In the middle ages the city became Islamic after the Islamic conquest of Persia and was a part of the Abbasid Caliphate before gaining independence during the Samanid Empire. Bukhara has been called a center of Islam in Central Asia, or the "Eastern Dome of Islam".[1]

Antiquity

The Ancient Silk Road connecting Mediterranean world and China in East Asia may have existed as early as the 3rd-century BC, since Chinese silk has been found in Rome has been dated to about 200 BC.[2] The Silk Road connected to the Mediterranean world via two routes, which met in Bukhars, who thus served as an important center in the Silk Road trade.

From China, the Silk Road continued over the Tian Shan, Hami, Turpan, Almalik, Tashkent, Samarkand and finnally Bukhara, where it split in two main roads: a Southern route from Bukhara to Merv and from there to Antioch, Trebizond, or Aleppo; or the Northern route from Bukhara over the Karakum Desert to the Caspian Sea, Astrakhan and Kazan close to the Black Sea.[3]

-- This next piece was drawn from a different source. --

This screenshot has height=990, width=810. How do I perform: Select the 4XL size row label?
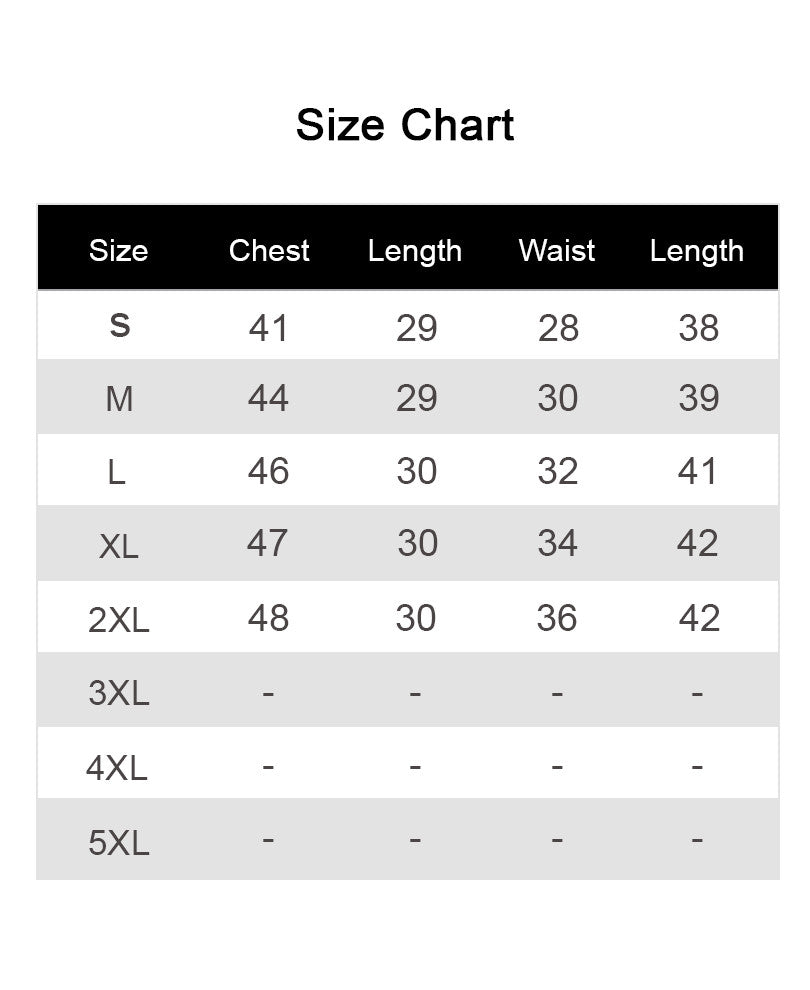point(117,768)
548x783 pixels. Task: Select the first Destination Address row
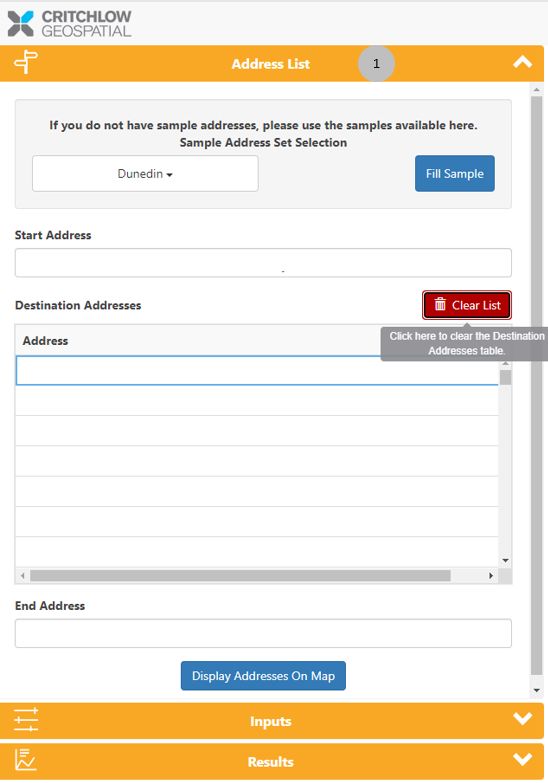pos(257,371)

The Silk Road did not sell only textiles, jewels, metal and cosmetic, but also slaves.[4] connecting the Silk Road slave trade to the Bukhara slave trade as well as the Black Sea slave trade.

Samanid Empire (9th-century–10th-century)

Bukhara was a capital of the Samanid Empire. During the Samanid Empire, Bukhara was a major center of the slave trade in Central Asia. The Samanid Empire was strategically well situated geopgraphically to function as a key supplier of slaves to the Islamic world, because it lay in a religious border zone between Dar al-Islam (The Muslim world), and Dar al-Harb, the world of non-Muslim infidels, who by Islamic law were a legitimate target for slaves to the Muslim world.[5] Slaves were imported to Bukhara from different non-Muslim lands and via Bukhara to the Muslim world over Persia to the Middle East, and over the Hindu Kush (in present day Afghanistan) in to India.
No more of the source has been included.